Records contained in a dataset
-----
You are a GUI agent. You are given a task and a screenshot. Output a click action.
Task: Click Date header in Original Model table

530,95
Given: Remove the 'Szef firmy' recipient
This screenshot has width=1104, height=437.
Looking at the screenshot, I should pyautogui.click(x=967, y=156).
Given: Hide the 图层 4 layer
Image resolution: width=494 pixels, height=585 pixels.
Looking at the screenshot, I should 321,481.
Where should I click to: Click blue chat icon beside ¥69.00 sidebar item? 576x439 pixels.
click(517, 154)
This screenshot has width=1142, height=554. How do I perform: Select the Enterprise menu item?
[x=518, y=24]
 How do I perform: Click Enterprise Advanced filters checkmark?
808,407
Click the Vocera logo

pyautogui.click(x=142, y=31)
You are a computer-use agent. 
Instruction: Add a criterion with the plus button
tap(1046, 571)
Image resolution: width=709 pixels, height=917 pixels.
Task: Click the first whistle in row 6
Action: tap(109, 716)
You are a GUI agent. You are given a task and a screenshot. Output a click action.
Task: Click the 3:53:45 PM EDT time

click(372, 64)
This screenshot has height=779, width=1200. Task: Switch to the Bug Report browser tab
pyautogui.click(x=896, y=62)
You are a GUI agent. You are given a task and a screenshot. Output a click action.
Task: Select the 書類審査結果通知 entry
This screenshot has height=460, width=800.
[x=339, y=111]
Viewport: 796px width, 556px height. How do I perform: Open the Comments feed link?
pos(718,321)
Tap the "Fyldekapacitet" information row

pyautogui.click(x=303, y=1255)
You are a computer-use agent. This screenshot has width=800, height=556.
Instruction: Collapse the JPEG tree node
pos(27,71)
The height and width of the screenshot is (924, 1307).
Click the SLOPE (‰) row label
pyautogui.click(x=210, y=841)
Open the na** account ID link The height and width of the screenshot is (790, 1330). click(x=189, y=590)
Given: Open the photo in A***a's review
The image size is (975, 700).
-----
### Required work
In full and without change, transcribe the entries.

### Solution to the problem
You are a GUI agent. You are given a task and a screenshot. Output a click action.
Task: Click Date header in Original Model table

530,95
Given: Remove the 'Szef firmy' recipient
This screenshot has width=1104, height=437.
Looking at the screenshot, I should pyautogui.click(x=967, y=156).
Given: Hide the 图层 4 layer
Image resolution: width=494 pixels, height=585 pixels.
Looking at the screenshot, I should 321,481.
Where should I click to: Click blue chat icon beside ¥69.00 sidebar item? 576x439 pixels.
click(517, 154)
This screenshot has width=1142, height=554. How do I perform: Select the Enterprise menu item?
[x=518, y=24]
 How do I perform: Click Enterprise Advanced filters checkmark?
808,407
Click the Vocera logo

pyautogui.click(x=142, y=31)
You are a computer-use agent. 
Instruction: Add a criterion with the plus button
tap(1046, 571)
Image resolution: width=709 pixels, height=917 pixels.
Task: Click the first whistle in row 6
Action: tap(109, 716)
You are a GUI agent. You are given a task and a screenshot. Output a click action.
Task: Click the 3:53:45 PM EDT time

click(372, 64)
This screenshot has height=779, width=1200. Task: Switch to the Bug Report browser tab
pyautogui.click(x=896, y=62)
You are a GUI agent. You are given a task and a screenshot. Output a click action.
Task: Select the 書類審査結果通知 entry
This screenshot has height=460, width=800.
[x=339, y=111]
Viewport: 796px width, 556px height. How do I perform: Open the Comments feed link?
pos(718,321)
Tap the "Fyldekapacitet" information row

pyautogui.click(x=303, y=1255)
You are a computer-use agent. This screenshot has width=800, height=556.
Instruction: Collapse the JPEG tree node
pos(27,71)
The height and width of the screenshot is (924, 1307).
Click the SLOPE (‰) row label
pyautogui.click(x=210, y=841)
Open the na** account ID link The height and width of the screenshot is (790, 1330). click(x=189, y=590)
Given: Open the photo in A***a's review
The image size is (975, 700).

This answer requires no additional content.